### Exercise directions
Extract the complete data exactly as given.

====

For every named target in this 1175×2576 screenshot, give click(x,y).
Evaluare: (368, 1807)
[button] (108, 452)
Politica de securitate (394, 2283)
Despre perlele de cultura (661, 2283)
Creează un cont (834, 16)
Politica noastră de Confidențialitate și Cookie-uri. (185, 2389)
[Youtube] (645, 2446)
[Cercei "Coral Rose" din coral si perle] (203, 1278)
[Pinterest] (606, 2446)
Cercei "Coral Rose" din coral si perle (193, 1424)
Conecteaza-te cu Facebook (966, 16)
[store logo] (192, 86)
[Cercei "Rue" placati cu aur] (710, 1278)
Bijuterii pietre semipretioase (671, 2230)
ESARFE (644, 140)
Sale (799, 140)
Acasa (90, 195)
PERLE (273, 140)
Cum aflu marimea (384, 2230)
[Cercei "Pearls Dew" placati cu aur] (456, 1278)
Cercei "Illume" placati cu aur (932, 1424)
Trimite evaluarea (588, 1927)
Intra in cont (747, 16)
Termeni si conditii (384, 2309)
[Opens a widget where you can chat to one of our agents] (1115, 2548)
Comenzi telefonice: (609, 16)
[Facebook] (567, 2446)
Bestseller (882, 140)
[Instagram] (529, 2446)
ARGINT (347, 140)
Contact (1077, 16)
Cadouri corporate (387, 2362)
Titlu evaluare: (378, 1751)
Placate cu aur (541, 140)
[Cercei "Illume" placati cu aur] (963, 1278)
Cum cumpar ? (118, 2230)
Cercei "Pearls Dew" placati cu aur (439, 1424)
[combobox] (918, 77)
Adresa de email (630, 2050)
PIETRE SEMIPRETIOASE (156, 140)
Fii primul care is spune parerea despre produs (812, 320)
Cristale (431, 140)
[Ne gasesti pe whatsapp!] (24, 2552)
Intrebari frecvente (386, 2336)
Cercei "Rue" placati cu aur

====

### Answer section
For every named target in this 1175×2576 screenshot, give click(x,y).
Evaluare: (368, 1807)
[button] (108, 452)
Politica de securitate (394, 2283)
Despre perlele de cultura (661, 2283)
Creează un cont (834, 16)
Politica noastră de Confidențialitate și Cookie-uri. (185, 2389)
[Youtube] (645, 2446)
[Cercei "Coral Rose" din coral si perle] (203, 1278)
[Pinterest] (606, 2446)
Cercei "Coral Rose" din coral si perle (193, 1424)
Conecteaza-te cu Facebook (966, 16)
[store logo] (192, 86)
[Cercei "Rue" placati cu aur] (710, 1278)
Bijuterii pietre semipretioase (671, 2230)
ESARFE (644, 140)
Sale (799, 140)
Acasa (90, 195)
PERLE (273, 140)
Cum aflu marimea (384, 2230)
[Cercei "Pearls Dew" placati cu aur] (456, 1278)
Cercei "Illume" placati cu aur (932, 1424)
Trimite evaluarea (588, 1927)
Intra in cont (747, 16)
Termeni si conditii (384, 2309)
[Opens a widget where you can chat to one of our agents] (1115, 2548)
Comenzi telefonice: (609, 16)
[Facebook] (567, 2446)
Bestseller (882, 140)
[Instagram] (529, 2446)
ARGINT (347, 140)
Contact (1077, 16)
Cadouri corporate (387, 2362)
Titlu evaluare: (378, 1751)
Placate cu aur (541, 140)
[Cercei "Illume" placati cu aur] (963, 1278)
Cum cumpar ? (118, 2230)
Cercei "Pearls Dew" placati cu aur (439, 1424)
[combobox] (918, 77)
Adresa de email (630, 2050)
PIETRE SEMIPRETIOASE (156, 140)
Fii primul care is spune parerea despre produs (812, 320)
Cristale (431, 140)
[Ne gasesti pe whatsapp!] (24, 2552)
Intrebari frecvente (386, 2336)
Cercei "Rue" placati cu aur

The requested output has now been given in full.